William Ruto aime raconter ses humbles origines – son enfance pieds nus dans la vallée du Rift ; sa première paire de chaussures à 15 ans ; le temps qu’il a gagné en vendant des poulets et des arachides au bord d’une autoroute très fréquentée.
Cette histoire est au cœur du discours électoral de M. Ruto auprès de ce qu’il appelle la «nation des arnaqueurs» – des jeunes travailleurs et ambitieux qui, comme lui autrefois, méritent mieux. « Si vous écoutez Joe Biden, il parle la même langue », a déclaré M. Ruto dans une interview. « Comment amener la majorité à la table, où leurs talents, leurs énergies et leurs idées font également partie de la fabrication de la nation? »
Mais ce n’est pas si simple. Bien que M. Ruto fustige le gouvernement sortant, il en fait partie depuis neuf ans – en tant que vice-président du Kenya. Et ses jours de pénurie sont loin derrière : ses vastes intérêts commerciaux, acquis pendant son temps en politique, comprennent une ferme de 2 500 acres, un hôtel de luxe et une usine de volaille géante.
De nos jours, M. Ruto, 55 ans, est plus susceptible de voyager en hélicoptère qu’en « matatu », les minibus bondés utilisés par le « hustler » kenyan moyen.
Les contradictions abondent de tous les côtés dans cette élection révolutionnaire, et M. Ruto a apporté une énergie inébranlable et arriviste à l’élite politique moribonde du pays.
Même ses détracteurs concèdent qu’il est charismatique, travailleur et plein d’idées nouvelles. Ses promesses d’une économie «ascendante» résonnent auprès des Kényans pauvres qui sont encore sous le choc de la pandémie et qui sont maintenant aux prises avec la flambée des prix des denrées alimentaires et du carburant.
Et il a promis de balayer les anciennes dynasties politiques du Kenya — incarnées par son adversaire, Raila Odinga, 77 ans, et son ennemi politique (et ancien patron), le président sortant, Uhuru Kenyatta.
« Il ne fait aucun doute que la campagne présidentielle de William Ruto a pris à contre-pied l’establishment politique kenyan », a déclaré David Ndii, un économiste influent qui soutient M. Ruto. a écrit à la veille du vote de mardi. « Ils n’ont pas vu un simple arnaqueur mener une réinvention de notre politique. »

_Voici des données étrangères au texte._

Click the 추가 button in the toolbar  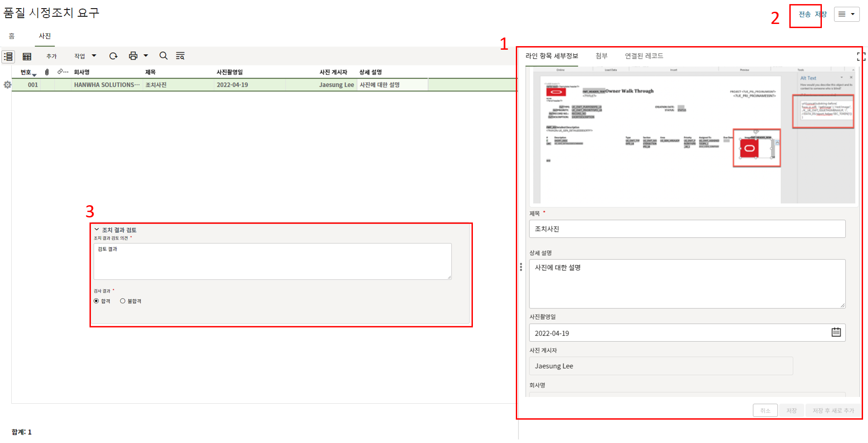[x=52, y=56]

Pourtant, l’inimitié de M. Ruto avec M. Kenyatta, un centre singulier de ses attaques les plus véhémentes sur la campagne électorale, a la sensation d’une vendetta. Les critiques citent cela comme un exemple de style impitoyable, si M. Ruto arrivait au pouvoir, cela pourrait se transformer en régime autoritaire.

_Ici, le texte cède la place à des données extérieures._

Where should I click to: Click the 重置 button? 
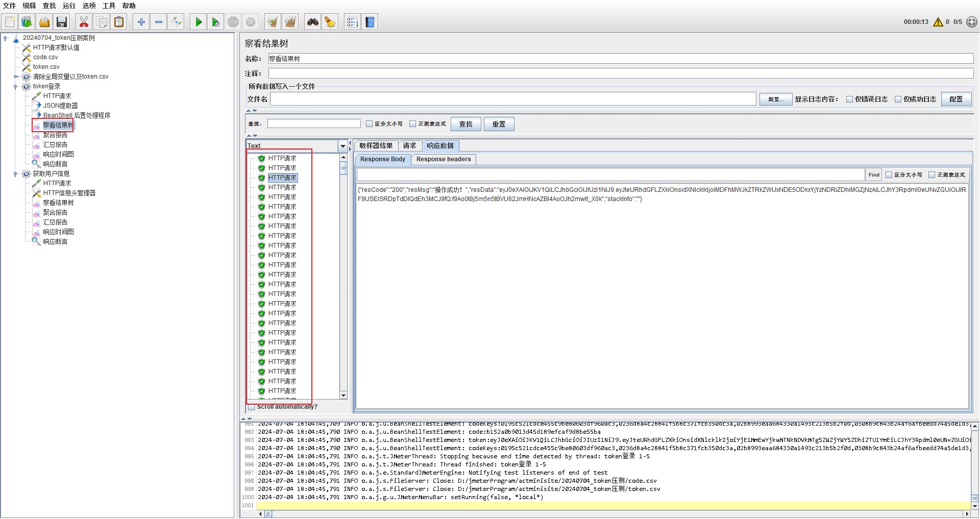499,124
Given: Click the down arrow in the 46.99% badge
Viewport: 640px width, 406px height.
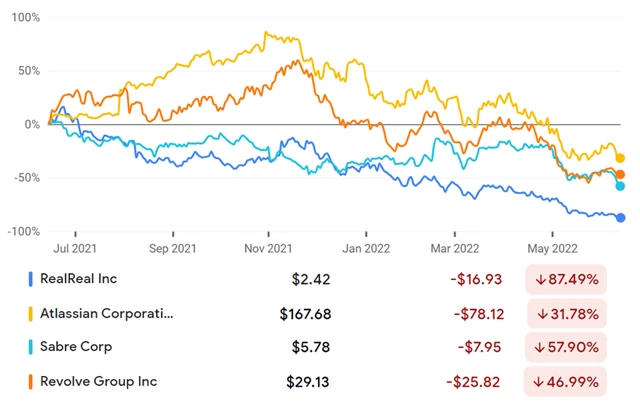Looking at the screenshot, I should pos(541,382).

M. Ruto rejette ces préoccupations, ainsi que la controverse suscitée par son inculpation par la Cour pénale internationale, en 2011, pour avoir attisé la violence électorale quatre ans plus tôt. L’affaire s’est effondrée en 2016 après que le gouvernement kenyan a cessé de coopérer avec les procureurs.

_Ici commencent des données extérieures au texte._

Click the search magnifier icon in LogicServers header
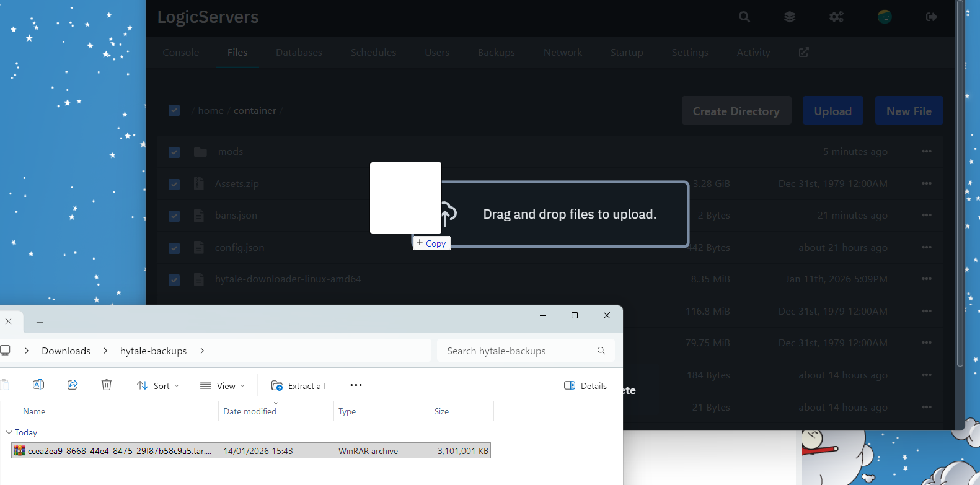This screenshot has height=485, width=980. (744, 17)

« Tout cela était une mascarade politique », a déclaré M. Ruto.
Son plus grand défi maintenant pourrait être l’apathie. Une campagne d’inscription des électeurs au début de cette année a eu un taux de participation décevant, en particulier parmi les jeunes Kenyans qui sont au cœur de la campagne de M. Ruto.
Donc, s’il veut sortir victorieux, disent les analystes, il a besoin que ses partisans fassent plus que bousculer. Ils doivent sortir et voter.
Abdi Latif Dahir a contribué au reportage.